Da Redação, com informações da assessoria do MPF
BRASÍLIA – O MPF (Ministério Público Federal) apresentou ao STJ (Superior Tribunal de Justiça) denúncia contra a desembargadora do TJAM (Tribunal de Justiça do Amazonas) Encarnação Salgado e outras 14 pessoas, incluindo advogados e um ex-servidor do TJAM, pela venda de decisões judiciais para traficantes da facção criminosa FDN (Família do Norte).
O esquema foi desbaratado na Operação La Muralla 2, deflagrada em 2015. O MPF pede a condenação da desembargadora e do ex-servidor pelo crime de corrupção passiva (CP, art. 317, §1º), e dos demais por corrupção ativa (CP, art. 333, parágrafo único), além da condenação dos envolvidos pelo crime de organização criminosa (artigo 2º, § 4º, inciso II e IV, da Lei nº 12.850/2013). A denúncia é assinada pela subprocuradora-geral da República Lindôra Araújo.
A desembargadora Encarnação Salgado permanece afastada de suas funções desde o dia 15 de junho de 2016 e já havia sido denunciada pela PGR (Procuradoria-Geral da República) também por venda de decisão judicial, fato apurado na Ação Penal 896/DF no STJ.
De acordo com o MPF, o esquema de venda de decisões chefiado pela desembargadora era utilizado pela organização criminosa FDN quando seus membros eram presos. Concentrada em Manaus, a facção praticava tráfico internacional de drogas, lavagem de dinheiro, evasão de divisas, entre outros crimes.
Conversas interceptadas, depoimentos e trocas de mensagem mostraram que os integrantes da FDN usavam o plantão judiciário para obter decisões favoráveis da desembargadora. Em parte dos casos, foi verificada a apresentação de atestados médicos falsos para justificar a conversão de prisão preventiva em domiciliar. Todas as operações eram intermediadas por advogados e pelo servidor do Tribunal, que trabalhava como auxiliar da desembargadora.
Ainda de acordo com o MPF, o esquema funcionava assim: um grupo de advogados procurava um médico para fornecer atestado falso para doenças como aids ou tuberculose para os membros da facção que estavam presos. Com base nesse atestado, o advogado ingressava com petição junto ao juiz de plantão.
A quadrilha esperava as datas certas para ajuizar as petições, de modo a garantir que o pedido fosse analisado por Encarnação. Cada decisão chegava a custar até R$ 200 mil, a depender da capacidade financeira do preso. Segundo depoimento de um dos envolvidos, o valor era dividido entre o advogado, o médico que forneceu o atestado falso e o magistrado que proferiu a decisão favorável.
Além dos presos faccionados, as investigações revelaram que a desembargadora Encarnação Salgado também concedia liberdade mediante pagamento de propina a outros presos que tivessem condições financeiras de pagar os valores solicitados.

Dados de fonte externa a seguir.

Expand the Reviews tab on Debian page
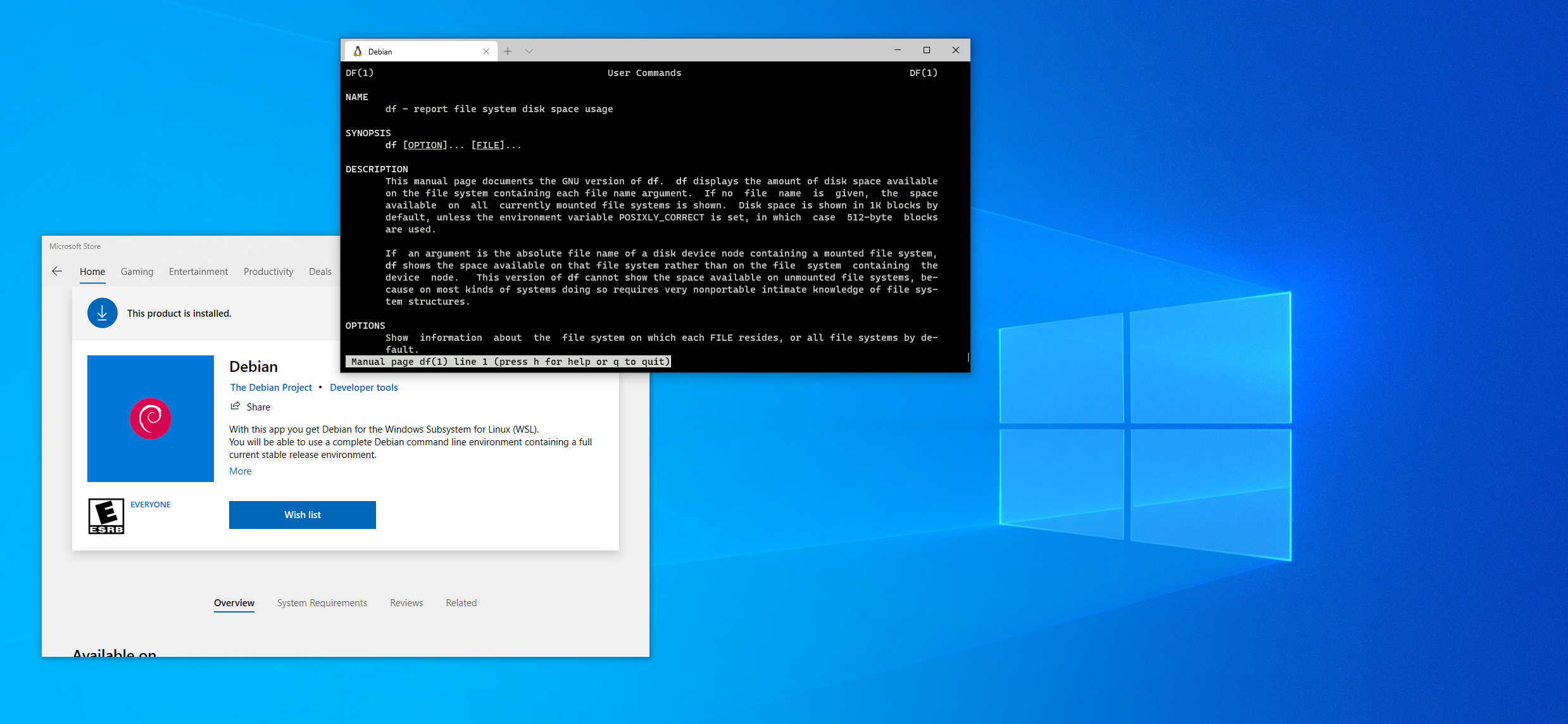The width and height of the screenshot is (1568, 724). [x=405, y=602]
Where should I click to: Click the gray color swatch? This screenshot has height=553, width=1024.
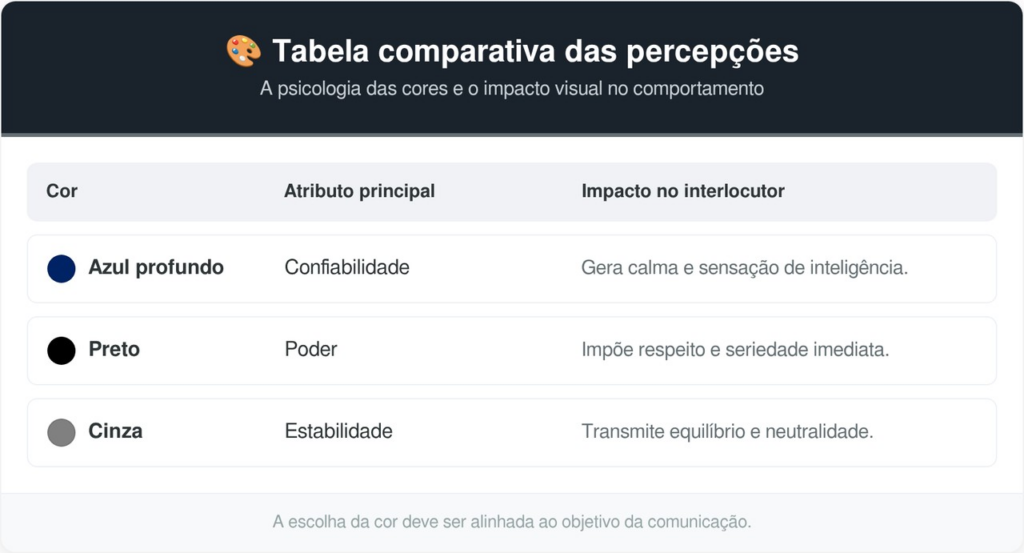click(62, 432)
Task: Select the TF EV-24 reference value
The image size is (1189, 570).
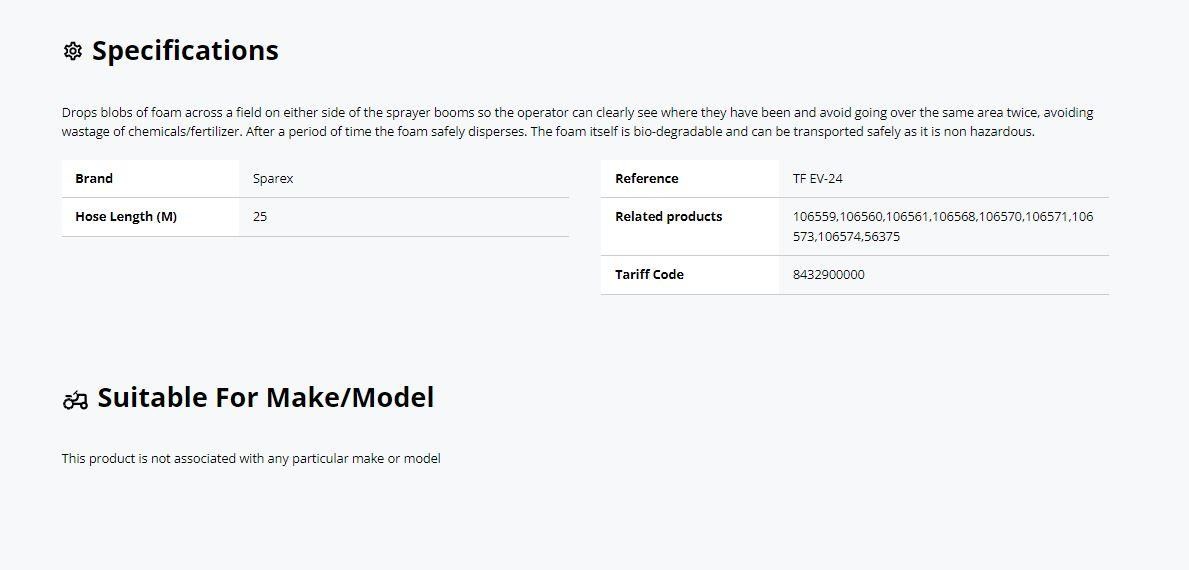Action: click(817, 179)
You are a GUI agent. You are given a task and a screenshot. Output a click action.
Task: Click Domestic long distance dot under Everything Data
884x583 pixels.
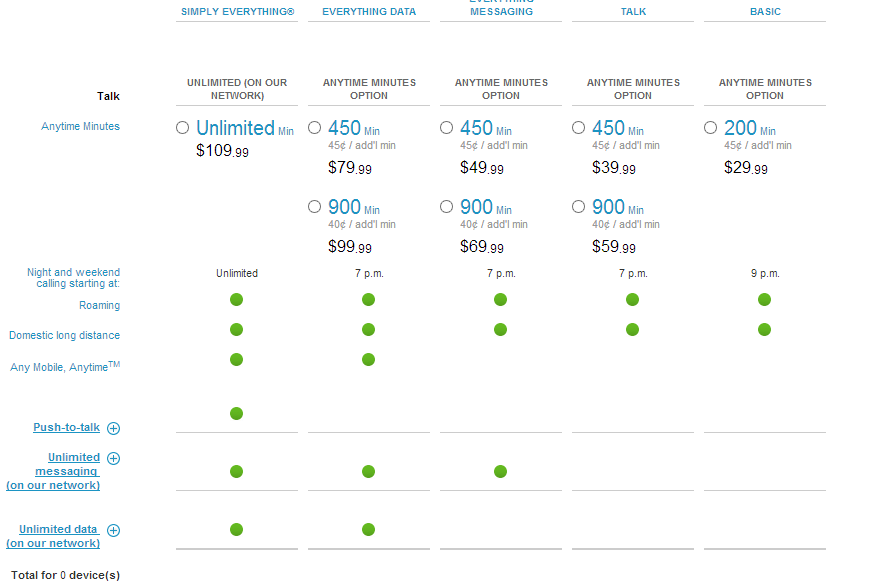pyautogui.click(x=368, y=328)
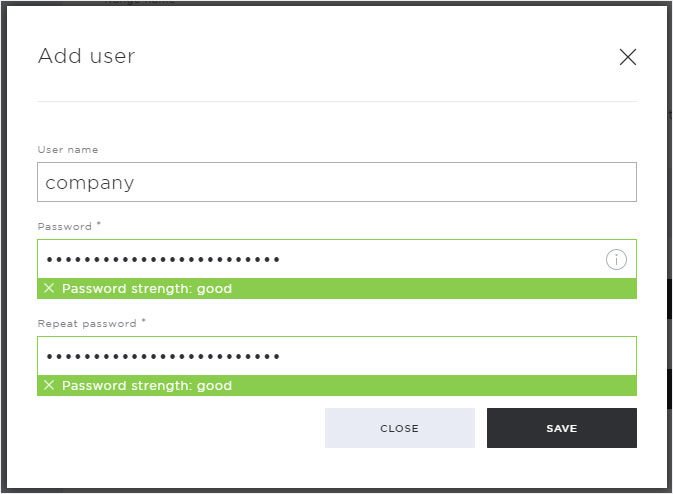Image resolution: width=673 pixels, height=494 pixels.
Task: Click the divider line under Add user title
Action: click(x=336, y=101)

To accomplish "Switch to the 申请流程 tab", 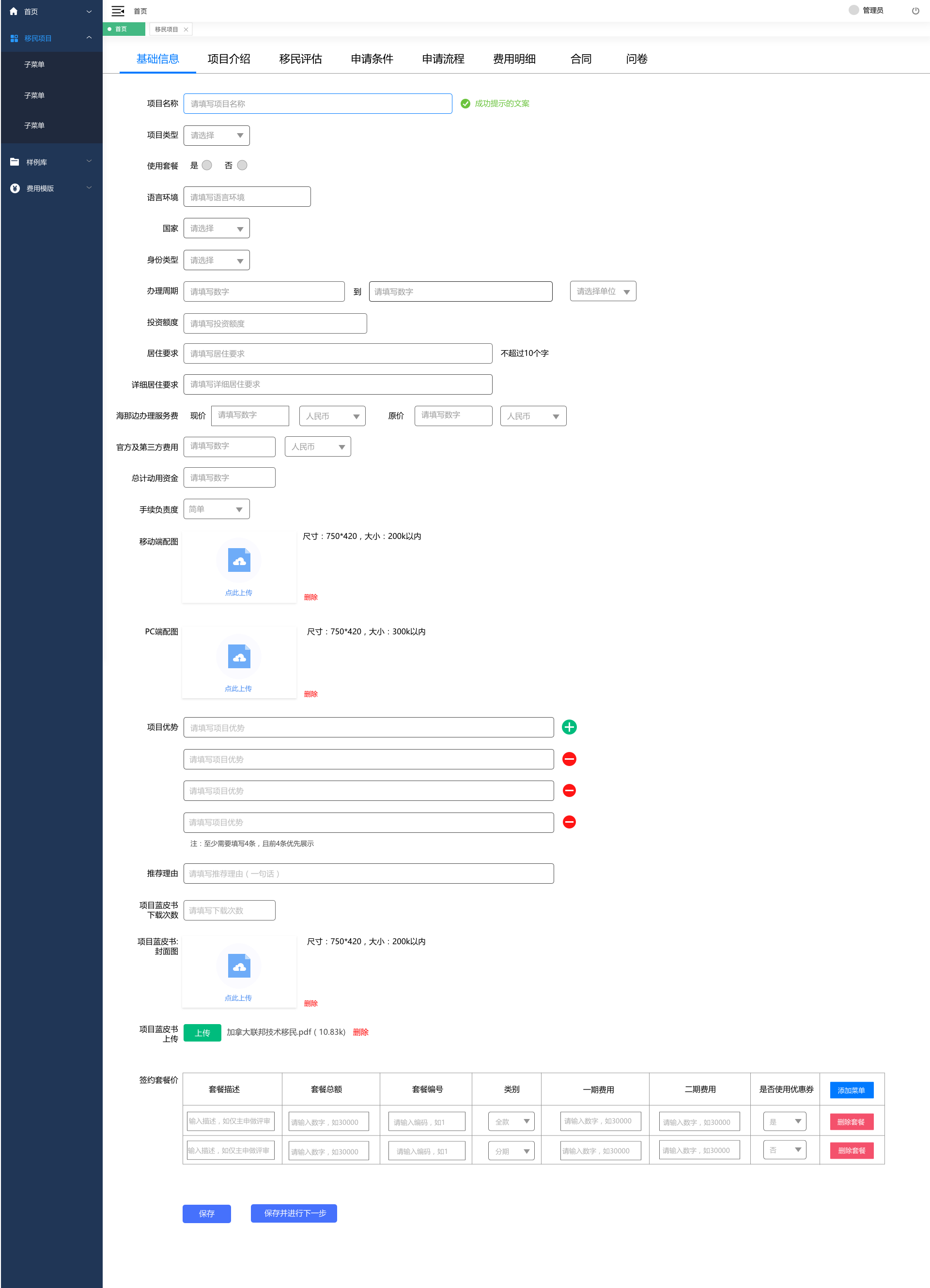I will 443,59.
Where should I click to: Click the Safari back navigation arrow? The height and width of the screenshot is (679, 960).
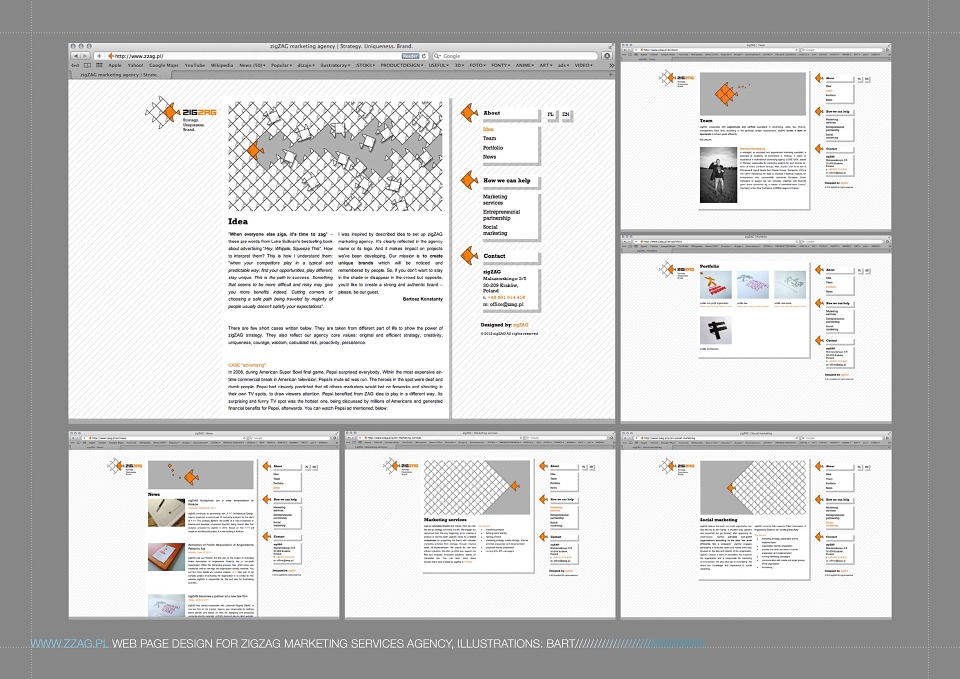coord(77,56)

De acordo com a denúncia, o grande número de liminares deferidas pela desembargadora Encarnação Salgado em habeas corpus para um pequeno número de advogados chamou a atenção dos membros da Corregedoria do Conselho Nacional de Justiça (CNJ) responsáveis por correição realizada entre 2013 e 2014.
A investigação mostrou também que a conta-corrente da desembargadora registrava movimentação financeira incompatível com seu salário. De 2012 a 2015, ela recebeu depósitos em dinheiro no total de R$ 165 mil, dos quais R$ 108 mil vieram de depositantes não identificados e R$ 56 mil da própria titular, além de créditos autorizados não identificados no total de R$ 13 mil.
Na denúncia, além da condenação pelos crimes de corrupção passiva, corrupção ativa e organização criminosa, o MPF pede que a magistrada continue afastada do cargo e a condenação ao pagamento de indenização por danos morais coletivos solidariamente, no montante equivalente à soma dos valores atribuídos a cada decisão negociada, com atualização monetária. Também requer a decretação da perda da função pública para os condenados que ocupem cargo público, nos termos do art. 92 do Código Penal.